EXERCISE AIM
After locating the line with "Viewport: 1188px width, 583px height." in the data that follows, return it and every later line exactly, up to and including the line with "Expand the preset dropdown chevron arrow".

GIVEN DATA

★ ★ ★ ★ ★

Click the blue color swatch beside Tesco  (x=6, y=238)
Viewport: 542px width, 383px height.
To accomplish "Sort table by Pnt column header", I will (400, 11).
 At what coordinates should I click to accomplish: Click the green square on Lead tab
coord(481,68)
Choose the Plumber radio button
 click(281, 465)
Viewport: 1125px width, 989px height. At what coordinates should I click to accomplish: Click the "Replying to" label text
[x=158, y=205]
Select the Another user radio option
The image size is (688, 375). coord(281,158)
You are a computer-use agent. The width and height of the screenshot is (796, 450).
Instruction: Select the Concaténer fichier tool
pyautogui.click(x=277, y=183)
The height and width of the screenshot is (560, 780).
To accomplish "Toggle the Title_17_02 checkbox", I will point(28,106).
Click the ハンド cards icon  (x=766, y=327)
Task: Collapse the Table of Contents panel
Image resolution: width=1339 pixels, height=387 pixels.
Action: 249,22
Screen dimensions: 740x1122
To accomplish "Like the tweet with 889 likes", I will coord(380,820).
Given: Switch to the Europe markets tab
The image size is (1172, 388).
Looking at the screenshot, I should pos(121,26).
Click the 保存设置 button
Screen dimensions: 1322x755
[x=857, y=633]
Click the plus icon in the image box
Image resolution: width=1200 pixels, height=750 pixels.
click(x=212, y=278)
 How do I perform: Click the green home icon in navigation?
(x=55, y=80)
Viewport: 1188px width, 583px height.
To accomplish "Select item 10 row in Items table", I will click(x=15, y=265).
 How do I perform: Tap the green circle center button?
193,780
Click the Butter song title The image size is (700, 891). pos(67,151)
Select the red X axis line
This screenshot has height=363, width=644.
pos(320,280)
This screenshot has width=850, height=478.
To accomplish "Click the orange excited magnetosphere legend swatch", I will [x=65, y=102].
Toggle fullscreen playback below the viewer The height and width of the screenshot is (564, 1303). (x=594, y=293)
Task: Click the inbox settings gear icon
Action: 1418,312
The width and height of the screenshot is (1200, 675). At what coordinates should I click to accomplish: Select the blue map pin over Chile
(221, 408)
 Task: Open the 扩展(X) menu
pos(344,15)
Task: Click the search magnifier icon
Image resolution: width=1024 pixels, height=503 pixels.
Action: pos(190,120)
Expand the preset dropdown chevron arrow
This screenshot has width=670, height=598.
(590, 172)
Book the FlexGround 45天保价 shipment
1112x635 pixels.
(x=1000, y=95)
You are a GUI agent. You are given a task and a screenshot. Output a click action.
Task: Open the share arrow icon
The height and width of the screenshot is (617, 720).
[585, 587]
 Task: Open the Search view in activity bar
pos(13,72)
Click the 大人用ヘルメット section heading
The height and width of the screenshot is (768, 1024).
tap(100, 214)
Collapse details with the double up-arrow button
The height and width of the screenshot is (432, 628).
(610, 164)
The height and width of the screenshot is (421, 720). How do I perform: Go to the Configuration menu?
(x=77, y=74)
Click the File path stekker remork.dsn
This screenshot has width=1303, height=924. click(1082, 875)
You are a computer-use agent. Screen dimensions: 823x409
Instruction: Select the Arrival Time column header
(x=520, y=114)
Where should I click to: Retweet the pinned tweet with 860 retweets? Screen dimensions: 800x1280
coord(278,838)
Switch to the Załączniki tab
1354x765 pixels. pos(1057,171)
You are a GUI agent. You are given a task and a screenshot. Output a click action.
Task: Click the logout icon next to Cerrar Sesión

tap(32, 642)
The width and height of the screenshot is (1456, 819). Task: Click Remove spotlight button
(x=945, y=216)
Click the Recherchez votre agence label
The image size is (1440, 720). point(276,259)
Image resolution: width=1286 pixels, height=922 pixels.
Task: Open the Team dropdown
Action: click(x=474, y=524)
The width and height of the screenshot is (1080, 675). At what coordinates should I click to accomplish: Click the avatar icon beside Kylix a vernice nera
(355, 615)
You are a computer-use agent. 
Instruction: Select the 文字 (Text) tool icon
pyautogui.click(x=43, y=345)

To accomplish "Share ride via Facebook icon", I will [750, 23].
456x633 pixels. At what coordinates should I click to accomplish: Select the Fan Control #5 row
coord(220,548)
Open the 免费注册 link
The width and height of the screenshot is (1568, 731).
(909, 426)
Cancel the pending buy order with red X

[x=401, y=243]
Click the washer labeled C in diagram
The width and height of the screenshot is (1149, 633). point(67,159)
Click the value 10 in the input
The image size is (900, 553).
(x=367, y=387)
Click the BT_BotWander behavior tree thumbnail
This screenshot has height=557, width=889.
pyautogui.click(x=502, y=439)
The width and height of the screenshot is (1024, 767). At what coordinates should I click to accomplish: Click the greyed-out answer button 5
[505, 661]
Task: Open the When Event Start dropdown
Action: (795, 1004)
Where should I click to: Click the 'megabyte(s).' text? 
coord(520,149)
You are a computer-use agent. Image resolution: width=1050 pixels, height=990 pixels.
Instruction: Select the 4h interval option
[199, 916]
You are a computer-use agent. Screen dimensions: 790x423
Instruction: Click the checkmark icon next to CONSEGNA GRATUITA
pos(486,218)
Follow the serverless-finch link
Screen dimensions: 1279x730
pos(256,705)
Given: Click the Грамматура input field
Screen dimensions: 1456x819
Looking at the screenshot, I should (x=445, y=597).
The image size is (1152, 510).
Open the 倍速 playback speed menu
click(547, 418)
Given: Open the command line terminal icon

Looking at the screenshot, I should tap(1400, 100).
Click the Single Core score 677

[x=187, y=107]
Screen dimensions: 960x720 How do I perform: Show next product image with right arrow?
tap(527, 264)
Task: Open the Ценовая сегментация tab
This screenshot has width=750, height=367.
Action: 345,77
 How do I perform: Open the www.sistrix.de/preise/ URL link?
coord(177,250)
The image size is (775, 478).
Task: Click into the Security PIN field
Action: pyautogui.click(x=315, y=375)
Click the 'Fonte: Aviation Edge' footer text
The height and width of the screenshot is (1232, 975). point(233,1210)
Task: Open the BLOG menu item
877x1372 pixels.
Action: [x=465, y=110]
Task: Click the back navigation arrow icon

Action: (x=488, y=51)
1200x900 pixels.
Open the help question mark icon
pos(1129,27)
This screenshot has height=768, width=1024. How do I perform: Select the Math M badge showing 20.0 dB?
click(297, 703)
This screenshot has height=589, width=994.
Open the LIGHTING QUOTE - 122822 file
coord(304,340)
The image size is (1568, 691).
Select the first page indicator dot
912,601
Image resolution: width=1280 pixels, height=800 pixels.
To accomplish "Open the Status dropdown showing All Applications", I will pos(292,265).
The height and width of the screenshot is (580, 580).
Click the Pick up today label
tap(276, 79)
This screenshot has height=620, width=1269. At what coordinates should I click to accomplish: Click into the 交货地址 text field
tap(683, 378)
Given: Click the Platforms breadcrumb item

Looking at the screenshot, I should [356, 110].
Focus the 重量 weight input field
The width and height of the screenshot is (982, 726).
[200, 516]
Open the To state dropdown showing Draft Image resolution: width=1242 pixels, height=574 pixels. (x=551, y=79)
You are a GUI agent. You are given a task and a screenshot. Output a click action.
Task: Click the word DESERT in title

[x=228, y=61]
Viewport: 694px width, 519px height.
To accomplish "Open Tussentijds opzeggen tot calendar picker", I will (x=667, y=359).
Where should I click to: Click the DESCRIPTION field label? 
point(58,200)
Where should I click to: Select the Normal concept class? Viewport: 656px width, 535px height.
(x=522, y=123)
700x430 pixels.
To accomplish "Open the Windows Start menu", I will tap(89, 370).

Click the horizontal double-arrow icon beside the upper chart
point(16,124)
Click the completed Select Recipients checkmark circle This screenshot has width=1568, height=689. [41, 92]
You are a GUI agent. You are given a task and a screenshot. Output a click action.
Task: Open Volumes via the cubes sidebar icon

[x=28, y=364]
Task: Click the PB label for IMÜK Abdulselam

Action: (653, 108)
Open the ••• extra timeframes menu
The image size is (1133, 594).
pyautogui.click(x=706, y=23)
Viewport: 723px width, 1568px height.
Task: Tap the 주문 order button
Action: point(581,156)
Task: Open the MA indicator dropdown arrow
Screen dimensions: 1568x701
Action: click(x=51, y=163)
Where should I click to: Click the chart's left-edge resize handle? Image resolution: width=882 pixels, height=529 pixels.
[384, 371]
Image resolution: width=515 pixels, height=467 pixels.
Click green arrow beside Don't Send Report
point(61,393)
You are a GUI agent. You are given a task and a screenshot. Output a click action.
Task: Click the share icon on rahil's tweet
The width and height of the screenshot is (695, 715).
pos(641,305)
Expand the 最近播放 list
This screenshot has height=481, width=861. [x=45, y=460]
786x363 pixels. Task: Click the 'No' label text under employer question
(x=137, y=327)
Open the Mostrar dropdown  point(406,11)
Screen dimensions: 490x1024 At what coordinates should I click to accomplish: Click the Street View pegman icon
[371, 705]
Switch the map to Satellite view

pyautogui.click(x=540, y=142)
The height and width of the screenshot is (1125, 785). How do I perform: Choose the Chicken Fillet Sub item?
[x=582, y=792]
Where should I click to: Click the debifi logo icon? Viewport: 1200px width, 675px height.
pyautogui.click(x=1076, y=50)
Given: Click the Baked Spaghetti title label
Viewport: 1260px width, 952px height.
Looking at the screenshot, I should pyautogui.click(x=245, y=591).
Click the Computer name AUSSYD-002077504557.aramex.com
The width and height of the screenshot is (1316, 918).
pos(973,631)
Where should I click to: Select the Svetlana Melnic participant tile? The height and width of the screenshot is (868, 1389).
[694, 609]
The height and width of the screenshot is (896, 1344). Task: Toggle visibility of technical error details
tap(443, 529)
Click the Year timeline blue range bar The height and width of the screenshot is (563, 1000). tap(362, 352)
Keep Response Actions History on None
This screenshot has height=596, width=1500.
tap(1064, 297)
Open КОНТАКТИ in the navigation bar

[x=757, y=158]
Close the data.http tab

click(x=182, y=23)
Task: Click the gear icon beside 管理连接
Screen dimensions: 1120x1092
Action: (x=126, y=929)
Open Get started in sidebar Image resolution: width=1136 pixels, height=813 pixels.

★ ★ ★ ★ ★

OUTPUT BELOW
Viewport: 1188px width, 583px height.
To accomplish "Select item 10 row in Items table", I will click(x=15, y=265).
 How do I perform: Tap the green circle center button?
193,780
Click the Butter song title The image size is (700, 891). pos(67,151)
Select the red X axis line
This screenshot has height=363, width=644.
pos(320,280)
This screenshot has width=850, height=478.
To accomplish "Click the orange excited magnetosphere legend swatch", I will [x=65, y=102].
Toggle fullscreen playback below the viewer The height and width of the screenshot is (564, 1303). (x=594, y=293)
Task: Click the inbox settings gear icon
Action: 1418,312
The width and height of the screenshot is (1200, 675). At what coordinates should I click to accomplish: Select the blue map pin over Chile
(221, 408)
 Task: Open the 扩展(X) menu
pos(344,15)
Task: Click the search magnifier icon
Image resolution: width=1024 pixels, height=503 pixels.
Action: pos(190,120)
Expand the preset dropdown chevron arrow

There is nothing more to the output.